19:33 < athena> yeah
19:34 < athena> well, we could split the scaling out into separate rescale_<use,close> functions, and handle them like
the success_count thing?
19:35 < nickm> Seems good. Also Given that there are two sets of values that get scaled independently, we should make
sure that their documentation says which block is which, clearly.
19:35 < nickm> NOTE on the refactor and NOTE on the documentation
***
19:41 < nickm> I don't like the check on the return value of pathbias_check_close_rate(). That function only returns
-1 the first time it decides to disable the guard, right?
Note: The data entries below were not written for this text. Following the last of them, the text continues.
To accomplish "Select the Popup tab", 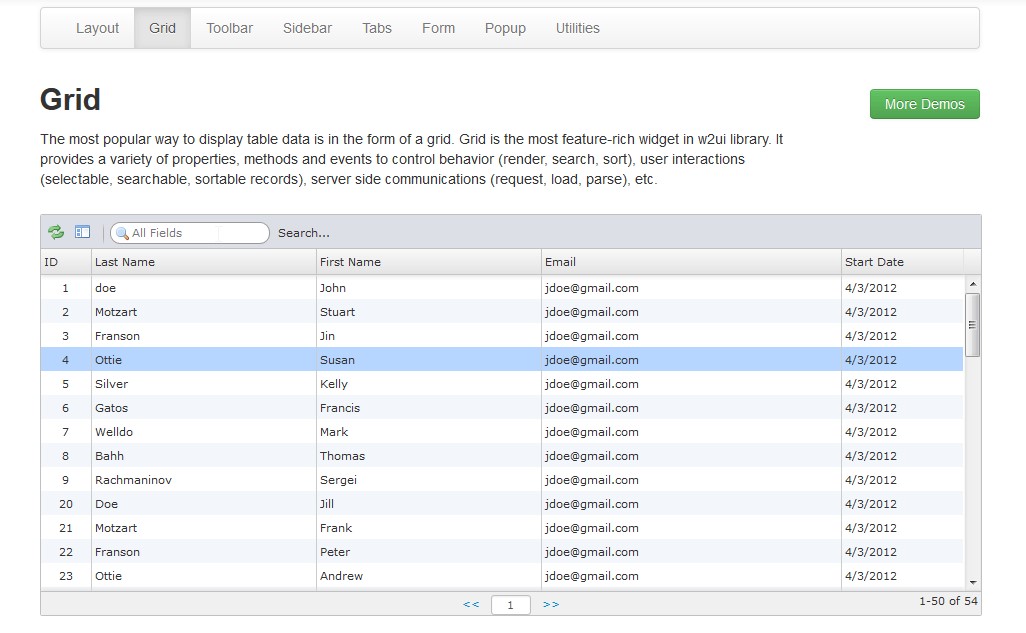I will coord(505,28).
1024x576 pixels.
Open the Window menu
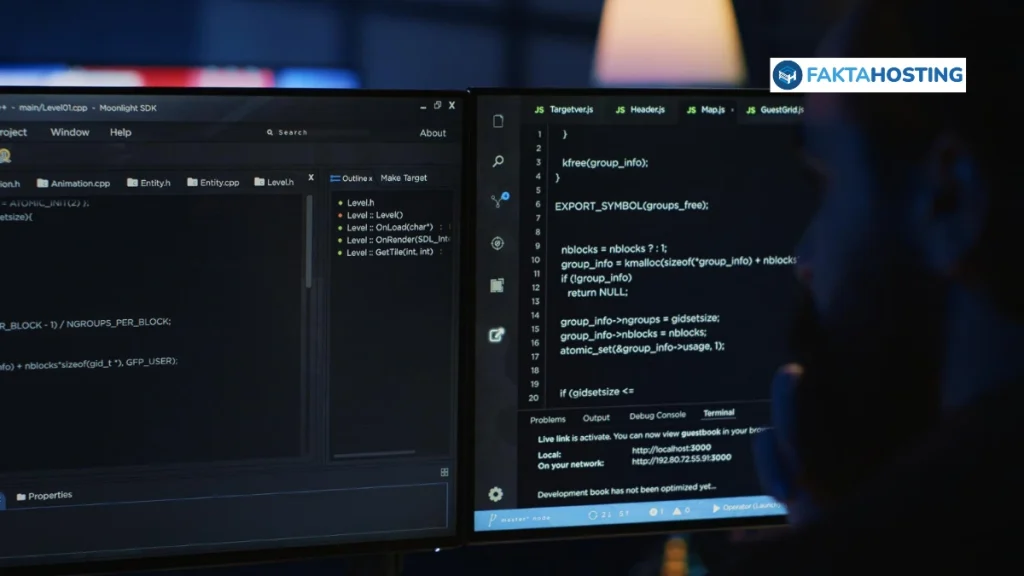point(70,132)
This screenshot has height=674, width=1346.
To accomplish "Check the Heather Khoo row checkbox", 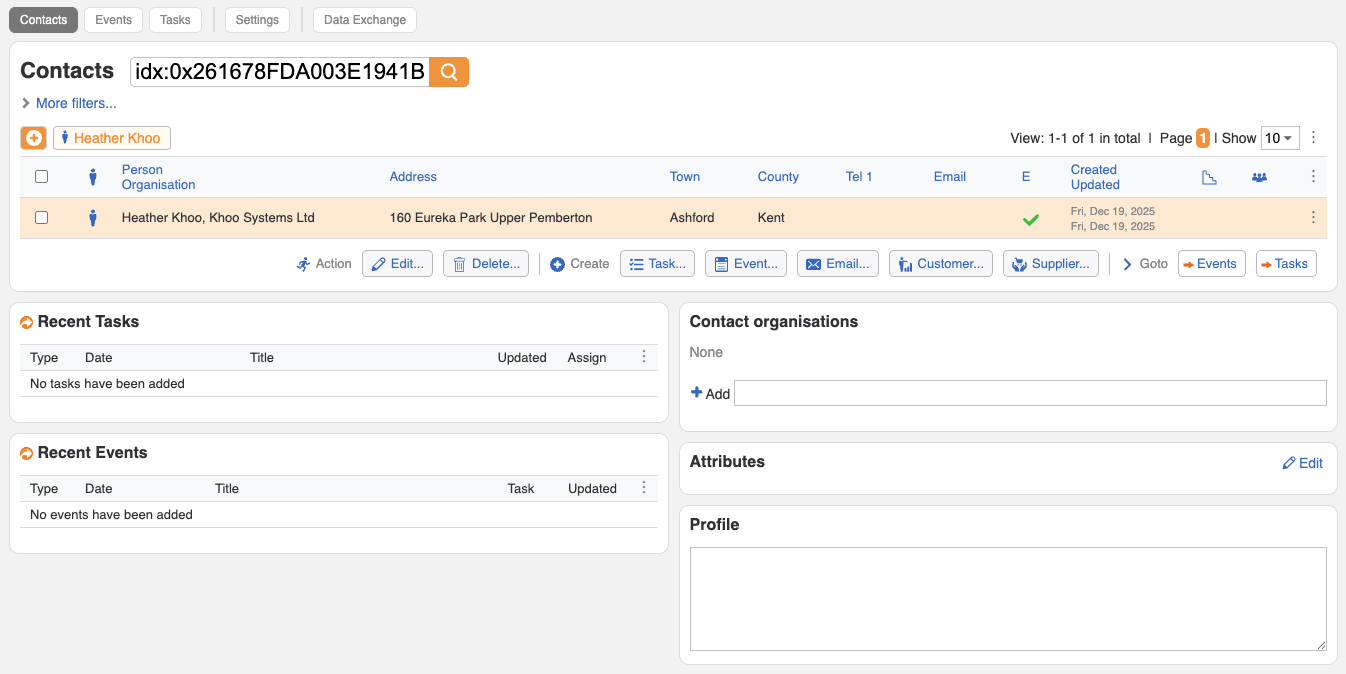I will pyautogui.click(x=42, y=217).
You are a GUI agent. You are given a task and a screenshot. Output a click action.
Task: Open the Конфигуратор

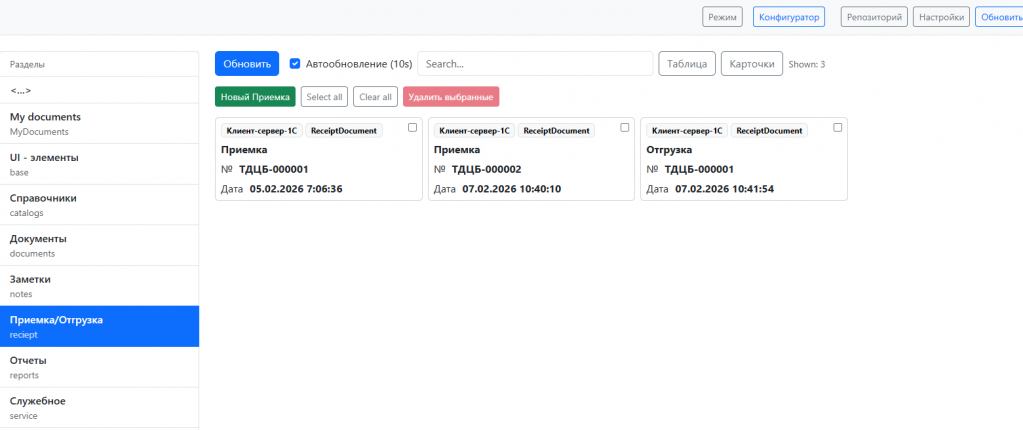tap(789, 17)
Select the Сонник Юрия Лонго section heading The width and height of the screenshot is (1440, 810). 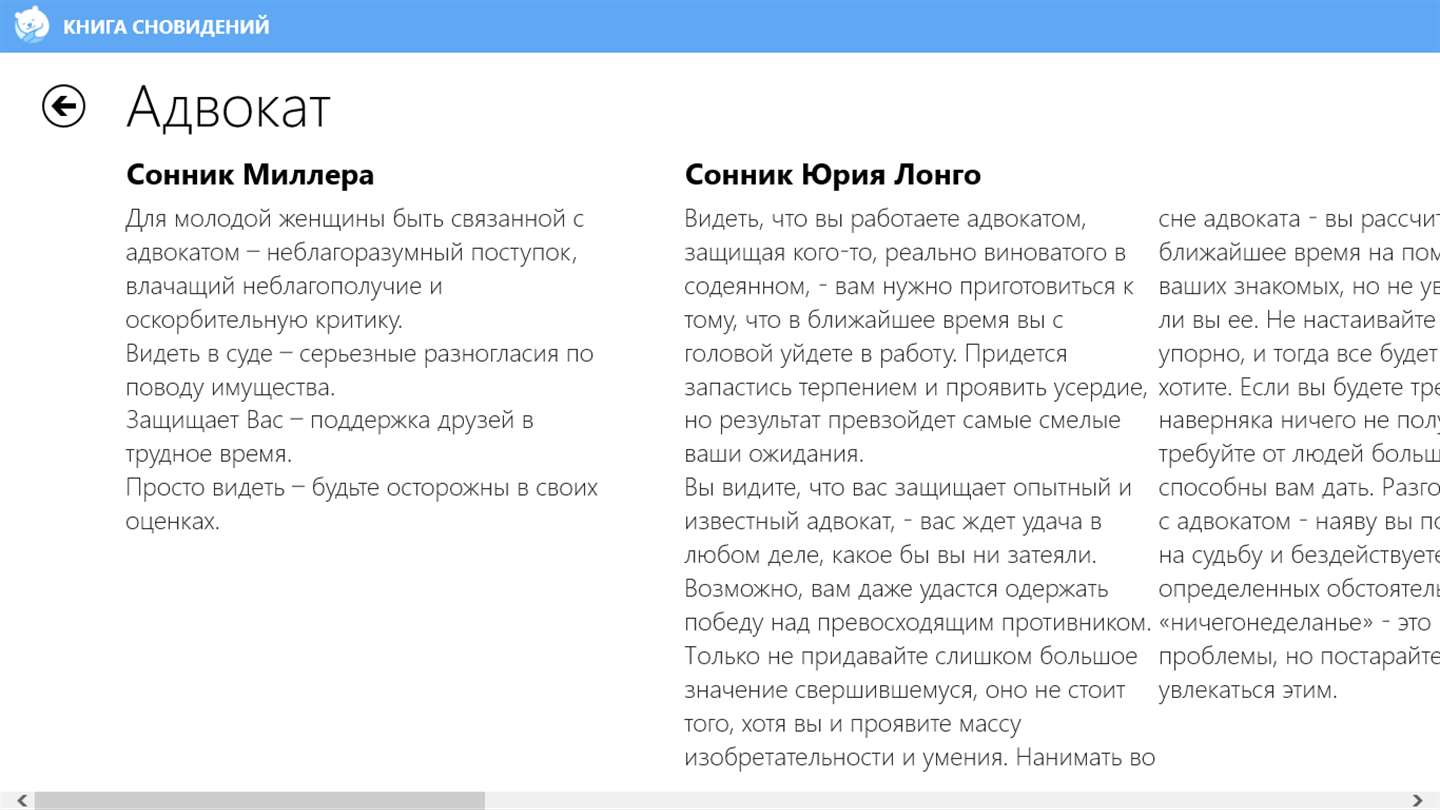833,175
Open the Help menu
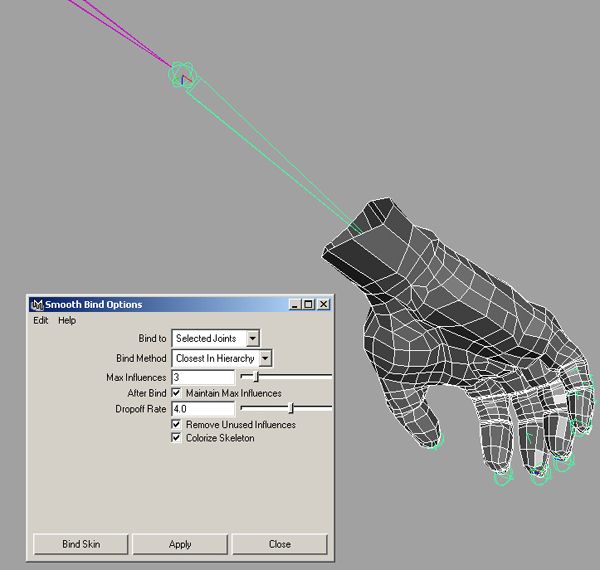Image resolution: width=600 pixels, height=570 pixels. tap(67, 321)
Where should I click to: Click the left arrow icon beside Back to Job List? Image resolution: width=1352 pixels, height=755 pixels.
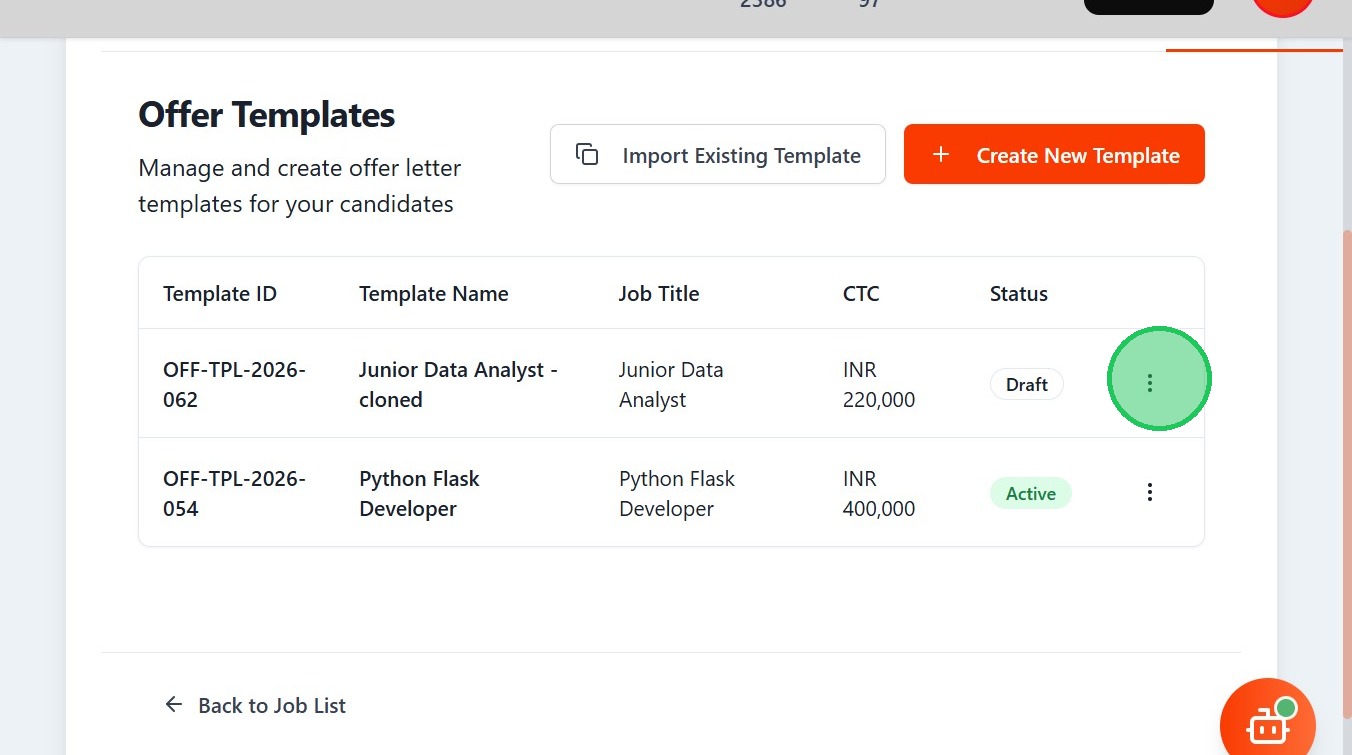(174, 705)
19:41 < nickm> maybe it should call it, then check whether guard->path_bias_disabled is true? (NOTE)
***
19:45 < nickm> Hm. I wonder what initializes node->use_attempts and node->use_successes and the other doubles if this
part isn't called.
19:46 < nickm> If they all come from a malloc_zero() or a memset, that's a little tricky. Does memset(&dbl, 0,
sizeof(double)) get you a good zero?
19:46 < athena> not on things that aren't IEEE-754 in general
19:47 < nickm> hm. we proably have other places where we do this.
19:47 < athena> yeah
19:47 < athena> it is theoretically a portability issue, but it's gotta be pretty rare to run into a machine like that
19:48 < athena> the only examples of non-754 fp i can think of off-hand are VAX and some older crays
19:48 < nickm> We could treat it like systems where memset(&ptr, 0, sizeof(void*)) doesn't set ptr to NULL.
19:48 < athena> yeah
19:48 < nickm> NOTE. let's do that.
***
19:57 < nickm> athena: this code looks okay to me, but I wonder if it wouldn't be better to change the check to call
one of the pathbias_act_on_foo_rate() functions instead to eliminate duplicated code. What do you think?
19:58 < athena> probably
19:59 < nickm> athena: I think this one isn't super-urgent, but we should still NOTE it. agree?
***
20:06 < athena> 24b9b9f791defcb6156c587a035fde58c35a46d9 next?
20:06 < nickm> yes let's
20:07 < nickm> The two blocks look duplicated, but there are only two
20:08 < athena> yeah
20:08 < athena> it could still be made into two calls to a single duplication-free function, though
20:08 < nickm> agreed.
20:08 < nickm> NOTE
20:08 < athena> a2db17a1aab77c4183f589815800a779a5f24524 ?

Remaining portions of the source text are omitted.